# Example: Sudoku augmented design

First, import all required modules.

In [None]:
using SudokuPlantDesign
using DataFrames
using XLSX
using PyPlot

## 1) Generate (optimized) Sudoku configuration

We start by generating a new configuration of the plant design, called `conf`, consisting of `2` horizontal and `4` vertical blocks of dimensions `9` x `2` respectively. In total, there are `3` different types of checks in the configuration.

Each plot of the design can be one of three possibilities:
- missing (empty) plot
- check variety (replicated)
- entry (unreplicated)

Note, that at this stage of the code, entries cannot be distinguished from each other, such distinctions will only occur once the placement of checks has been finalized.

In our example, we leave all plots between `[1,3]` and `[2,4]` empty. Then, `119` entries are initialized (and the remaining plots are filled up with random checks). Finally the configuration is plotted, showing the initial configuration before optimization.

In [None]:
conf = get_configuration([9,9],[2,2,2,2],3)

empty_plots!(conf, 1:2,3:4)
initialize_entries!(conf, 119)

show_configuration(conf, zoom=0.2, show_coordinates=true)

mkpath("output/")
savefig("output/augmented_design_checks_initial.pdf")

Next, we define the cost function of the optimization by summing up pre-implemented functions. In our case, the cost function contains the following parts:
- costs when checks are unequal per type (`K_num_checks_equal_per_type`)
- costs for more than one check per type per block (`K_checks_per_type_per_block`)
- costs for clustering of checks (`K_neighbors_different_check_functional` and `K_neighbors_same_check_functional`).

In [None]:
cost_function(c) =  K_num_checks_equal_per_type(c) +
                    K_checks_per_type_per_block(c, 1)*20 +
                    K_neighbors_different_check_functional(c, d->0.5/(d^3)) +
                    K_neighbors_same_check_functional(c, d->1/(d^3))

Then, we proceed to defining the list of updates used in the optimization.
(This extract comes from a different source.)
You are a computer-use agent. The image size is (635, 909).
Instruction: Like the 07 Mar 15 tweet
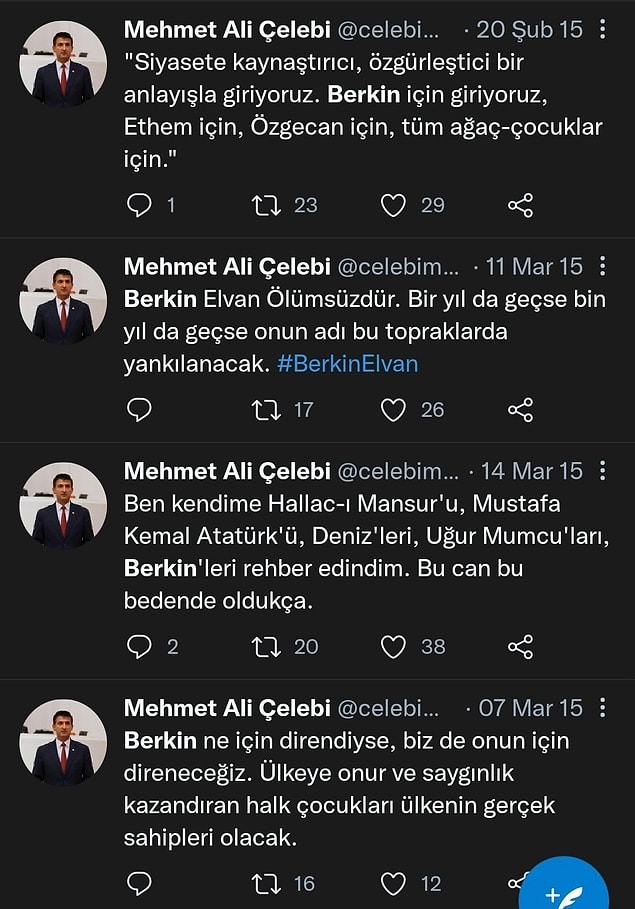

We use updates to assign new labels to a given check, swap checks with each other and swap a check with an entry.

In [None]:
updates = [UpdateNewCheckLabel(),UpdateSwapCheckCheck(),UpdateSwapCheckEntry()]

Then, the optimization is run for `500000` updates (which means there are `500000` consecutive configurations generated which result in the final design).

In [None]:
optimize_design!(
    conf,
    updates,
    cost_function,
    500000
);

Information about the configuration can be printed and the configuration can also be examined visually by plotting.

In [None]:
print_info(conf)

In [None]:
show_configuration(conf, zoom=0.2, show_coordinates=true)
mkpath("output/")
savefig("output/augmented_design_checks_final.pdf")

## 2) Save design data with field plan

With an optimized configuration `conf` at hand, one can proceed to create a field plan for the design. For such a field plan, additional information on the genotypes involved in the trial is added. Here, this information enters as two dataframes with data for checks and entries respectively. They have to be of the following structure:
- first colum: genotype name
- further colums: additional information (optional, but have to be identical among the dataframes)

In the case of our example, the sheets `checks` and `entries` from the Excel file `input_augmented.xlsx` are read in and converted into the two dataframes. Each sheet contains the name of the entry in the first column, and in following columns further properties of the entries.

In [None]:
entrydata = string.(DataFrame(XLSX.readtable("input_augmented.xlsx", "entries")));
replace!.(eachcol(entrydata), "missing" => "NA");

In [None]:
checkdata = string.(DataFrame(XLSX.readtable("input_augmented.xlsx", "checks")));
replace!.(eachcol(checkdata), "missing" => "NA");

The field plan is then based on an upgraded version of the configuration `conf`, a so-called *labeled check configuration* with the name `lconf`. This labeled configuration contains not only the original configuration, but also indices (position ID) and labels of each plant.

Below, indices are set in a snake pattern along the y-direction and labels are filled from the previously created dataframes. Then, the labeled configuration is visualized.

In [None]:
lconf = LabeledCheckConfiguration(conf)

fill_indices_snake_y!(lconf, 1,1, index_for_empty=false)
fill_labels!(lconf, checkdata, entrydata)

show_configuration(lconf, check_labels=true, show_coordinates=true, text_zoom=0.9)
mkpath("output/")
savefig("output/augmented_design_final_design.pdf")

For exporting into a trial plan, the data of this optimized Sudoku-augmented design can now be converted back into a dataframe. This dataframe contains not only the genotype name and properties, but also their individual positions, xy-locations as well as information about their block. This dataframe can be further modified in julia before exporting it.

In this example, all generic property columns are renamed to the the column names of the checkdata file and two additional columns are added to the dataframe.

In [None]:
df = get_dataframe(lconf)

for (i,name) in enumerate(names(checkdata)[2:end])
    rename!(df,Symbol("property_"*string(i)) => Symbol(name))
end

df[:, :year]       .= 2023
df[:, :extra_info] .= "myextrainfo"

Finally, the trial plan is created by writing the dataframe into an Excel file.

In [None]:
mkpath("output/")
XLSX.writetable("output/augmented_design_final_design.xlsx", collect(eachcol(df)), names(df),overwrite=true)